Michael Rothschild (born August 2, 1942, in Chicago, Illinois, United States) is an American economist; he is visiting professor at the Department of Economics of the University of California in Los Angeles (UCLA) and a former dean at Princeton.

Education 
Rothschild holds a Bachelor of Arts in anthropology from Reed College (1963), and a Master of Arts in international relations from Yale University (1965). He earned his Doctor of Philosophy in economics from the Massachusetts Institute of Technology (1969).

Honors 
Rothschild has achieved a plethora or recognition through his time in academia and beyond. He is a fellow of the American Academy of Arts and Sciences, the American Association of the Advancement of Science, and the Econometric Society.

Academic career 
He was the William Stuart Tod Professor of Economics and Public Affairs, Emeritus at the Woodrow Wilson School of Public and International Affairs. He was dean of the Woodrow Wilson School of Public and International Affairs at Princeton University from 1995 through 2001. Rothschild has written on asymmetric information, decision-making under uncertainty, demography, investment, taxation, finance, and jury-decision processes.

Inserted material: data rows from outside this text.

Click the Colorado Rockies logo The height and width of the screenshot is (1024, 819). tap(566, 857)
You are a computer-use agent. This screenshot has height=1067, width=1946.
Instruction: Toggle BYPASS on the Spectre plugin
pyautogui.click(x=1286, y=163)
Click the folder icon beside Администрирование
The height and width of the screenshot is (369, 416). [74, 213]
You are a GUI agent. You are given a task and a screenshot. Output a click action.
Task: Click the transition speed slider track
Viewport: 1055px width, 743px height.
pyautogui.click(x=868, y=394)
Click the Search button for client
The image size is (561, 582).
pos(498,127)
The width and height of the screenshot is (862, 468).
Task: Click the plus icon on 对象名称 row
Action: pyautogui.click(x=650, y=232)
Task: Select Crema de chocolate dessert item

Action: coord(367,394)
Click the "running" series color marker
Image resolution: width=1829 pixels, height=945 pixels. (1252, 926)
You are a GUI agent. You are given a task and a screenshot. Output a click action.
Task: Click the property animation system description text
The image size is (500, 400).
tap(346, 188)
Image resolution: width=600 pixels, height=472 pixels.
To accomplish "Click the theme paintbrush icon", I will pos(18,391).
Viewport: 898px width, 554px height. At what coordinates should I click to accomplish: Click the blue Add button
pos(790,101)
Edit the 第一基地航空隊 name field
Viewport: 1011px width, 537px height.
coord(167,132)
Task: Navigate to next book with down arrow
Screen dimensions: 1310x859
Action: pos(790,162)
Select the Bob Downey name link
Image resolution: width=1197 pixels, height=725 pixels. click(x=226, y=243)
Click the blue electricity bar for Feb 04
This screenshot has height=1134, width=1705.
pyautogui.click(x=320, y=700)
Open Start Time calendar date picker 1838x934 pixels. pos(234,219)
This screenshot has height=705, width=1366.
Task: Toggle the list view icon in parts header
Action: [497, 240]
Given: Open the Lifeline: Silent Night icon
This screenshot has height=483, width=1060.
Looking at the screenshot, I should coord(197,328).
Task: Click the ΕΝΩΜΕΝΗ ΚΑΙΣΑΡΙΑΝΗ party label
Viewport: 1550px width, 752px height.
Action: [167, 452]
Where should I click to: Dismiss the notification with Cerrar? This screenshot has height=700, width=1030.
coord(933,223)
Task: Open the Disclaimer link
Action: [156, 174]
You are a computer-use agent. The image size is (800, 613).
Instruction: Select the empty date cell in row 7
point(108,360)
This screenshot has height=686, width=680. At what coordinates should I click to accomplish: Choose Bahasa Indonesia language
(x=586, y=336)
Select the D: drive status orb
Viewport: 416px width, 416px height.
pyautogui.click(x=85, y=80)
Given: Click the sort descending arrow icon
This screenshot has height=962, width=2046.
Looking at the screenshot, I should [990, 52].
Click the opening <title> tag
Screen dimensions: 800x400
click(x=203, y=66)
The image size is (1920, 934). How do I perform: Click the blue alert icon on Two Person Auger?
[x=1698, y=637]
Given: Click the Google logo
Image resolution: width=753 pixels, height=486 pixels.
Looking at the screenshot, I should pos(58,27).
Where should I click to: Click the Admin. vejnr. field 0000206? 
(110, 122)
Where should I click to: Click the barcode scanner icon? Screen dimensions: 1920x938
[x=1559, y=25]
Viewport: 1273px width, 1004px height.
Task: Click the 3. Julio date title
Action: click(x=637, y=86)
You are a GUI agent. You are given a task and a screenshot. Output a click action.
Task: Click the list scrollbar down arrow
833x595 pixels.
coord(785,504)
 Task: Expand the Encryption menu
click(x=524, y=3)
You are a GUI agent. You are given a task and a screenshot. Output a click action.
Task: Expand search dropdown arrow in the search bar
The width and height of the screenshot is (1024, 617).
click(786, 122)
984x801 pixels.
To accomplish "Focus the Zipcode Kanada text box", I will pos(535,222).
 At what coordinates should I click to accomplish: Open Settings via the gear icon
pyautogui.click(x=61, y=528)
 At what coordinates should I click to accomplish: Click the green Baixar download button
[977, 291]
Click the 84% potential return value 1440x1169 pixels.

He co-authored one of the most important papers in economics, Equilibrium in Competitive Insurance Markets: An Essay on the Economics of Imperfect Information, with Joseph Stiglitz. This paper gives the first systematic exposition of the problem of cherry picking when insurance companies compete for customers. In Increasing Risk I: A definition, Rothschild and Stiglitz introduced the important decision theory concept of the mean-preserving spread, which leads to a partial ordering of probability distributions according to degree of risk.

Not only has he written on insurance, but also asymmetric information, demography, investment, taxation, finance among others. In addition, he coedited Studies of Supply and Demand in Higher Education. It highlights the presence of competition, use of resources, decision-making in education regarding higher education.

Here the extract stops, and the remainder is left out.